Sometime later, the pounding started again.

“Can’t they read the sign?” Ruby wiped the perspiration off her forehead with the back of her hand.

“Most likely not.” Charlie rolled a barrel of flour into place. “You want I should go tell them? Word will get around real quick.”

“They can go do their drinking down at Williams’.”

“But . . .”

“I know—the girls.”

“Not only that, but he don’t have room for them to play cards. Men hereabouts like to come over in the evening to play.”

“Fine, you go tell them we are closed now but we will be open for meals and cards in three days. You said you knew someone who hunted and might get us a deer? If you see him, will you please ask?”

“Sure enough.”

That night Ruby was so tired she could hardly climb the stairs to her room, let alone carry the bucket of hot water. Opal helped her.

As she looked down at the washbowl, nothing sounded more wonderful than the bathtub they’d had at the Brandons’, where she could sink down in hot water with bubbles up to her neck. They’d just poured some of the water into the washbowl when a knock came on the door.

“Come in.”

Cimarron peeked around the door. “It’s me. Do you have a minute?”

Ruby stifled a sigh. “Of course. Come on in.”

Cimarron closed the door and leaned back against it. “I just want to ask if . . . you know . . . talk about . . .” She clutched the sides of her skirt with shaking hands.

“Go on.”

“Well, did you really mean it that there won’t be any more, ah . . .” She glanced over at Opal who smiled back at her.

Ruby thought longingly of the hot water in the washbowl. “We will be serving food and coffee.

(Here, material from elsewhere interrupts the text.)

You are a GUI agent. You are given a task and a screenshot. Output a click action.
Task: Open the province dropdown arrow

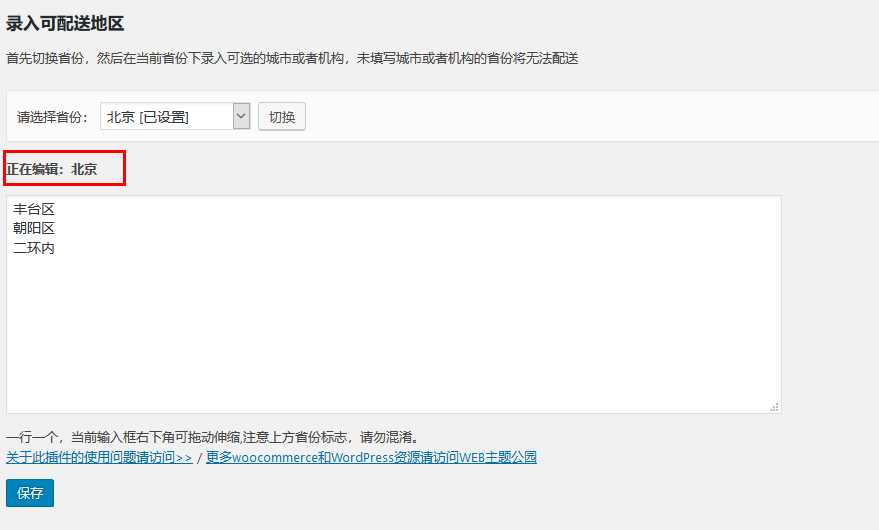pos(241,116)
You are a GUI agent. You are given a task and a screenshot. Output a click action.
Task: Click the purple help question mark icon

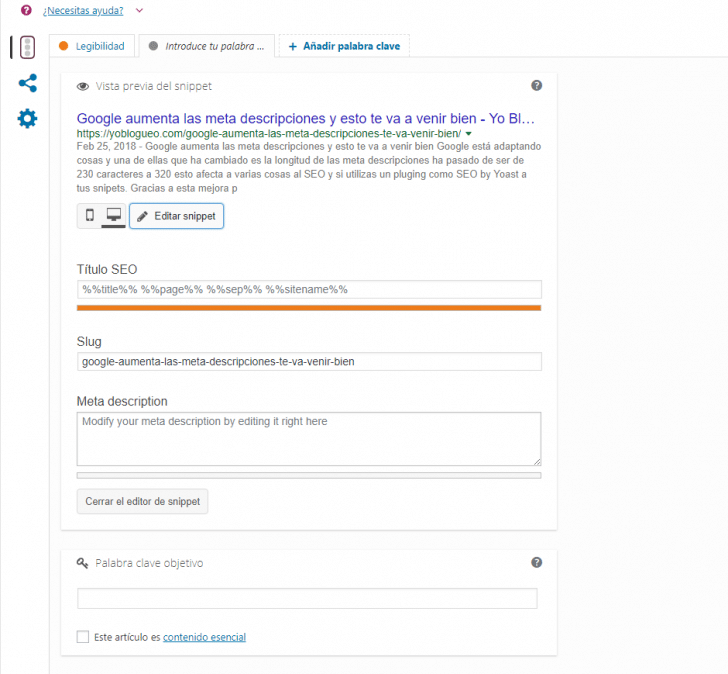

If you stay, you will be a waitress and at times a maid, depending on where the work is most needed. We will close all but the cardroom, where we will serve coffee only, until ten or so. No more late nights, but we will serve breakfast starting at six.”

“I see.”

Ruby waited until she saw indecision replaced by relief.

“Can I stay?”

“Can you sew?”

“Somewhat. Actually yes, I just haven’t in some time.”

“Good, we’ll all need new dark skirts and waists. I’ll have Charlie bring back dress goods from Dickinson.”

“So that means I’ll still be working at Dove House. Oh, I mean . . . well, you know what I mean.”

“Yes, and if someone you serve leaves a tip, that will be yours to keep.”

“All of it?”

“All of it.”

“Belle’s going to be spittin’ mad.”

“That’s up to her.”

“She wants me and Jasmine to come with her.”

“We’ll see you downstairs, ready to work, in the morning at six.”

“What should I wear?”

“Something to scrub in because getting this place clean is our first order of business.” Ruby refrained from asking about Jasmine and nodded when Cimarron said good-night.

Ruby slipped behind the screen and had disrobed down to her drawers and camisole when another knock came at the door.